ニッコリ否定したが、両思い確定をけしかけた恩がなかったらやりかねない雰囲気満々である。マリアベルとアーチラインが、悪徳ブリーダーに愛犬を誘拐されそうな飼い主のまなざしで、フレデリックを睨む。


「お前、ほんと国王(クソあにき)にソックリだな」


「褒めても、何も出ませんよ? 叔父上」


「褒めてねえよ」


「うーん。エイミ嬢云々は置いといて。遣帝女みたいに有能な人材を無駄にするシステムって、目障りだと思わないか? 処す? 処していい?」


「あら。殿下ったら、平常運転でしたのね」


「潰す気ならいーや。協力するする」


「予算案組むから、何かしでかすなら事前に言ってくださいね」


やんごとなき未来の為政者中枢メンバーに中等部の採点を手伝わせながら、数学教師は深い深いため息をついた。

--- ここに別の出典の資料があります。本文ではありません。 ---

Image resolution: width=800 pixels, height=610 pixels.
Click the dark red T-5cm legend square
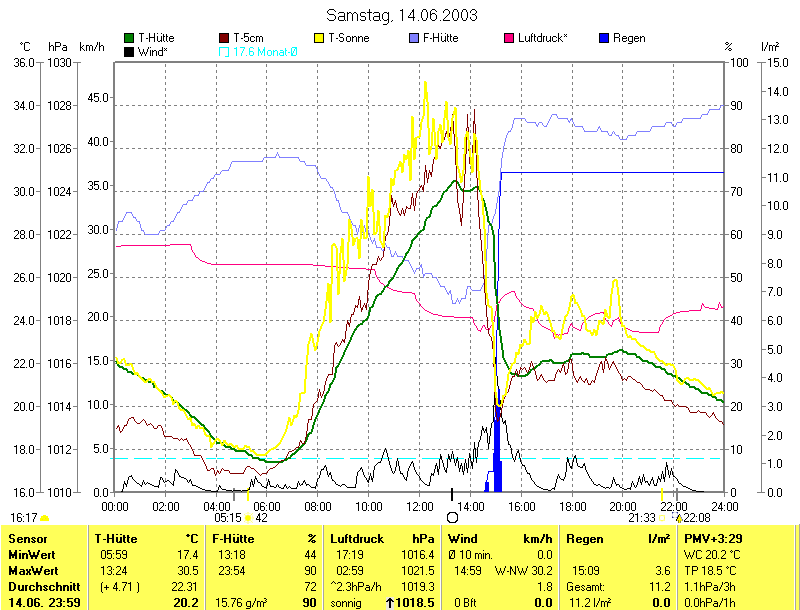[225, 38]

「そっちの口上で信用される王太子って、ホント大概だよな……」








欄外人物紹介




パトレシア・アリスト辺境侯令嬢


真紅の髪と瞳。小顔。目、鼻、口のパーツがでかい。身長180センチ。とにかくグラマラスでくびれが細い。ファビュラスでマーベラスな容姿の令嬢。成績優秀な脳筋。

飛竜騎士ワイバーンライダー


最有力な側室候補だったが、国防のために後宮費と私財を投じて伯爵家をたちあげたフレデリックに、初代辺境伯に任命されて失恋。

詳しくはこちらで↓

https://syosetu.com/usernovelmanage/top/ncode/1760918/



辺境侯領は国境と接しているため、帝国が攻めてくるたびに戦場になるし、小競り合いも多い。しばしば領民が誘拐されるので、帝国への嫌悪感がハンパない。